/itcouldbe9.com

Ansible playbook for building out my web server

Primary LanguageShell

itcoulbe9.com

Ansible playbook for configuring whatever server will be managing itcoulbe9.com.

Setup

  1. Install Ansible: pip install --user git+https://github.com/ansible/ansible.git@v2.12.0
  2. Add vault password to .vault-pass
  3. Install sshpass: sudo port install sshpass

Server Prep

Some things need to be done on the server manually before it is ready to accept Ansible automation.
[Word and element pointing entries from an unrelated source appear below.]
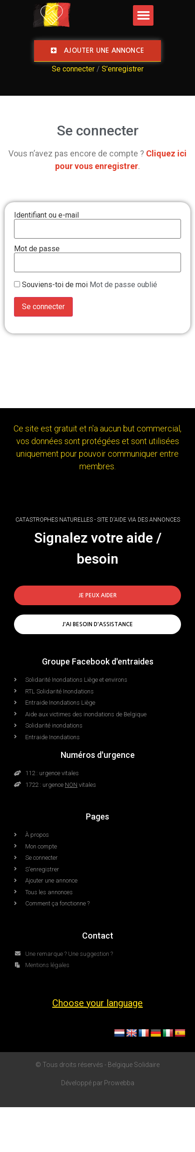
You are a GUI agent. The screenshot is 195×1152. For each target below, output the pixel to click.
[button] (143, 15)
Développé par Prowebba (97, 1083)
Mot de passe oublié (123, 284)
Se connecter (73, 68)
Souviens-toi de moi (55, 285)
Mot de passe (37, 249)
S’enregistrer (123, 68)
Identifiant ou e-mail (46, 215)
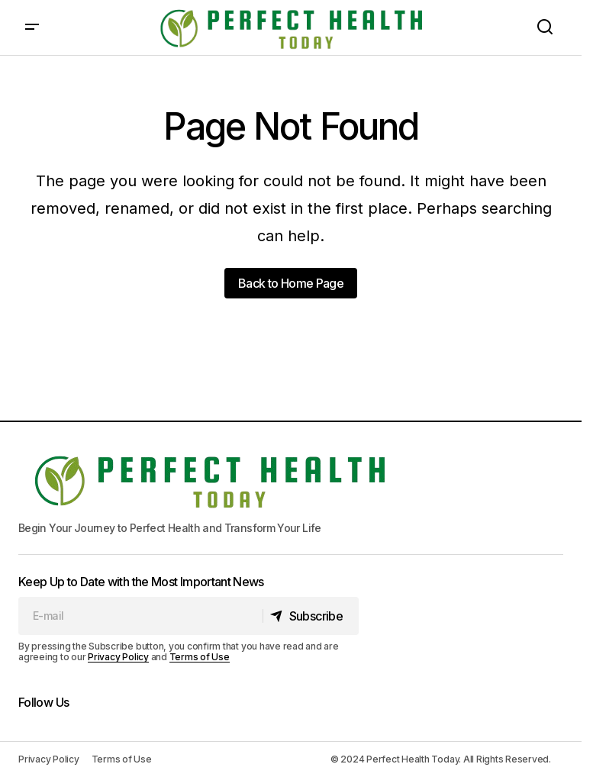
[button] (32, 27)
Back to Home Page (290, 283)
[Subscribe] (310, 616)
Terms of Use (199, 657)
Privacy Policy (118, 657)
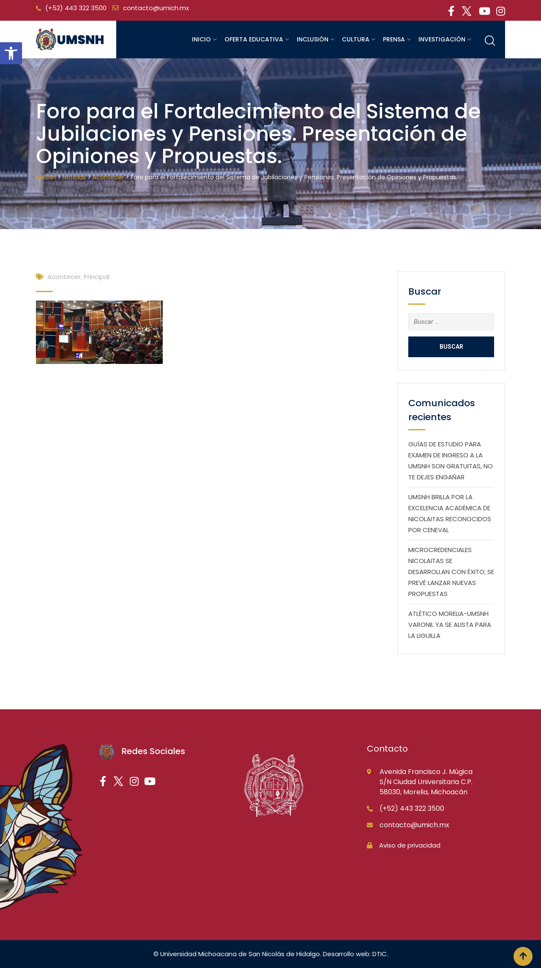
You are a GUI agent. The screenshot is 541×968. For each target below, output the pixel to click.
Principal (96, 276)
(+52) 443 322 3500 (76, 7)
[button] (11, 53)
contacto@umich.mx (156, 7)
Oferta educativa (253, 39)
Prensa (394, 39)
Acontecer (64, 276)
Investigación (441, 39)
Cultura (355, 39)
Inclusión (312, 39)
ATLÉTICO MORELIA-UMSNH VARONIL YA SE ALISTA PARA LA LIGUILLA (449, 624)
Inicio (201, 39)
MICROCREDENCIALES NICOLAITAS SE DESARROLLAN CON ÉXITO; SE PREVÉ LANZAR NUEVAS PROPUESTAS (451, 571)
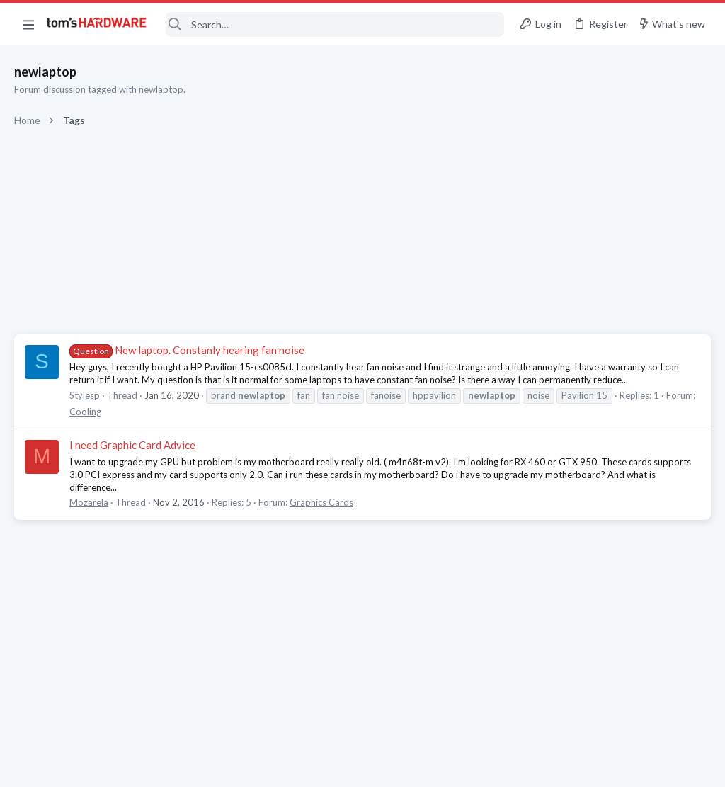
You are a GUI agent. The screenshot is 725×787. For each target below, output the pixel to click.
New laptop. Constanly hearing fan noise (186, 350)
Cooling (85, 411)
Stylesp (84, 395)
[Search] (335, 24)
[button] (28, 24)
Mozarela (88, 502)
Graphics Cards (321, 502)
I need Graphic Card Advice (132, 444)
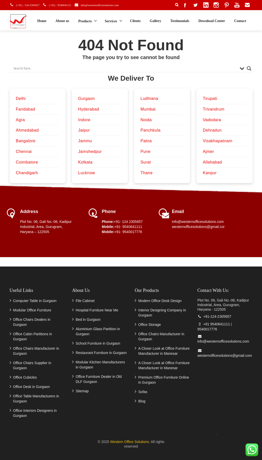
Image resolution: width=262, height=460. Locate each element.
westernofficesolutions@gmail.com (199, 227)
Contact (240, 21)
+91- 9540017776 (128, 232)
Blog (141, 401)
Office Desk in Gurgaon (31, 387)
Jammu (85, 141)
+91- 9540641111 (128, 227)
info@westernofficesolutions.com (103, 5)
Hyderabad (88, 109)
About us (62, 21)
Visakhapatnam (217, 141)
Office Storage (149, 325)
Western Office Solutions (129, 442)
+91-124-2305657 (214, 316)
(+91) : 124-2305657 (27, 5)
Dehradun (212, 130)
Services (113, 21)
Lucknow (86, 173)
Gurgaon (86, 98)
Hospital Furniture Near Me (97, 310)
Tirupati (210, 98)
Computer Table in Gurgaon (35, 301)
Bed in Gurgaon (88, 319)
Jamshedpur (90, 151)
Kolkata (85, 162)
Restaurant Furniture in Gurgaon (101, 353)
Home (41, 21)
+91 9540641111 (213, 324)
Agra (20, 120)
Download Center (211, 21)
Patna (146, 141)
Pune (145, 151)
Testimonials (179, 21)
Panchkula (150, 130)
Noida (146, 120)
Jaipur (84, 130)
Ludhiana (149, 98)
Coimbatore (27, 162)
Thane (146, 173)
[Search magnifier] (249, 68)
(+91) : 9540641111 (60, 5)
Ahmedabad (27, 130)
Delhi (21, 98)
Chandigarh (27, 173)
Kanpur (210, 173)
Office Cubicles (25, 377)
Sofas (142, 392)
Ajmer (208, 151)
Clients (135, 21)
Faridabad (25, 109)
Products (87, 21)
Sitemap (82, 391)
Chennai (24, 151)
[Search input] (125, 68)
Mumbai (148, 109)
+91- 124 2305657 (128, 222)
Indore (84, 120)
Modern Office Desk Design (160, 301)
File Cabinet (85, 301)
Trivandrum (213, 109)
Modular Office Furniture (32, 310)
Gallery (155, 21)
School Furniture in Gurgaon (98, 343)
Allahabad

  1. Update /etc/ssh/sshd_config to enable "PasswordAuthentication yes"
  2. ln -s /etc/sv/sshd /var/service
  3. Make sure non-root user is added: useradd -m jsumners && passwd jsumners
  4. xbps-install -y python3
  5. Add baseline /etc/rc.local: 
    ip addr add 45.63.16.142/8 brd 45.255.255.255 scope global dev eth0
ip addr add 2001:19f0:5:23de:5400:ff:fe1e:54e2/64 scope global dev eth0
ip link set up dev eth0
ip route add default via 45.63.16.1 dev eth0
  6. sv stop dhcpcd && rm /var/service/dhcpcd && /etc/rc.local
  7. Update /etc/resolv.conf: 
    nameserver 108.61.10.10
nameserver 8.8.8.8

Finally, run ansible-playbook -l production main.yml.